Lo stupro in "La Ciociara" è la violenza alla quale non ci dobbiamo arrendere, è la violenza estrema alla quale siamo assoggettati e non riusciamo a liberarci.
E Moravia, scrivendo Gli Indifferenti per tutta la vita, non ha espresso una visione immobile del mondo, ma ha tentato di destare dal sonno le nostre menti.
<< un intellettuale non altro che il testimone di questo tempo >> Diceva Moravia.
Ed è l'intellettuale vero che manca al nostro, di tempo.
Nella svolta narrativa e tematica de "La Ciociara" Moravia disse di aver reso il suo "omaggio di romanziere alla resistenza" .
Ed eccola ancora la forza delle parole, più forte delle bombe e della violenza della guerra.
Ci si chiede se i limiti del Moravia narratore, i limiti linguistici e tematici, siano dovuti alle sue carenze didattiche.

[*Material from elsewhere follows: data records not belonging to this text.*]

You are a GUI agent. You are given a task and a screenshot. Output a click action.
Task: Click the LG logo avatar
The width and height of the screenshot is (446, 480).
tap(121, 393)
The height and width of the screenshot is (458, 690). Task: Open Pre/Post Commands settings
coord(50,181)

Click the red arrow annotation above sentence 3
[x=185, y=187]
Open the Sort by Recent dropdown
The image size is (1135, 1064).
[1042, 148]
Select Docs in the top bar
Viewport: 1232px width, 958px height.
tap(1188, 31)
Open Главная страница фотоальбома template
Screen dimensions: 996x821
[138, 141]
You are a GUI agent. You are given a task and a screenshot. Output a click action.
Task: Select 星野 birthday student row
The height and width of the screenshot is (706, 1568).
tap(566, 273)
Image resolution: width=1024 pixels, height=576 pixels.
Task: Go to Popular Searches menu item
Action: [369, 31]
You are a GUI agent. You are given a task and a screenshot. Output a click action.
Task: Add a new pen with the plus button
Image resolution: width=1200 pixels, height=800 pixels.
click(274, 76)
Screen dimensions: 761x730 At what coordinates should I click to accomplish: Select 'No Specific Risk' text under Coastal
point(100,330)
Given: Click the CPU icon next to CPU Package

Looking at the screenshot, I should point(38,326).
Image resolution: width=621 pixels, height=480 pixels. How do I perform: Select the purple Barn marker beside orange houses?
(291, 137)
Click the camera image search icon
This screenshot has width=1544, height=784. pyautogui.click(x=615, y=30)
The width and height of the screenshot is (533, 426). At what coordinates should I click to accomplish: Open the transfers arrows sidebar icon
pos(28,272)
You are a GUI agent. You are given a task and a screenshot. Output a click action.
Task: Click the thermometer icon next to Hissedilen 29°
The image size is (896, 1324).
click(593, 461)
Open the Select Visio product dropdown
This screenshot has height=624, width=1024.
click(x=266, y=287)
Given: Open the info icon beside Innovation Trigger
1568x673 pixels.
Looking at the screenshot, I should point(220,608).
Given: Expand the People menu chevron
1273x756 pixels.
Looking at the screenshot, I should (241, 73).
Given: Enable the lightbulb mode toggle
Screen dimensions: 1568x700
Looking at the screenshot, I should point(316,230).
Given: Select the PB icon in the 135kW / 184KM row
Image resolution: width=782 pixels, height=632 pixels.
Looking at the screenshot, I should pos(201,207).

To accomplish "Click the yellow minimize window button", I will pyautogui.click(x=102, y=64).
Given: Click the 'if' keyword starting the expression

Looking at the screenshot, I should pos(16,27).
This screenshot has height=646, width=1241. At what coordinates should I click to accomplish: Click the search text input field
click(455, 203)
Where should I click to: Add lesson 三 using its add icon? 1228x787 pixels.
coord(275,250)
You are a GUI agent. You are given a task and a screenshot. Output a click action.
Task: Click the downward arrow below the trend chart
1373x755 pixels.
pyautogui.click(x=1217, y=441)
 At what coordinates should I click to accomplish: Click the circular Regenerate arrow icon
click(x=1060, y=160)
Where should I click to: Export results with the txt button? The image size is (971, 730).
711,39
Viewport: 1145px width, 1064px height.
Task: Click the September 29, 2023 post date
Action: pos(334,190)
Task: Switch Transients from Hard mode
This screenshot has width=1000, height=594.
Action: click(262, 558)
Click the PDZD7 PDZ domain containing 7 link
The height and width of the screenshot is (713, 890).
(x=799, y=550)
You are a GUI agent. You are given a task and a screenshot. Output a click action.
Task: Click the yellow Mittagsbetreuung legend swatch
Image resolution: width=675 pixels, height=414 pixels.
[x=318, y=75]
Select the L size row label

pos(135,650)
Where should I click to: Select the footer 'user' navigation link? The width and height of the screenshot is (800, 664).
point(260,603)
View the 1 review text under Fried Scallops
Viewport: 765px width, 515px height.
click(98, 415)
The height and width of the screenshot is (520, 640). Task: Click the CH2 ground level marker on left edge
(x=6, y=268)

Io mi chiedo cosa si possa imparare di più, come si possa usare in modo più sapiente questa nostra nobile lingua. Perchè Moravia non ha scelto, Moravia non ha scelto di essere scrittore, non ha scelto le parole di usare, non ha scelto i temi da trattare. Moravia è stato scelto.
E' stato scelto dal talento, è stato schiavo di un talento da assecondare.
E se nel 2007 abbiamo avuto la necessità di tirare fuori dalle ceneri una sua opera è perchè di quelle scelte, oggi, avremmo ancora tutti bisogno!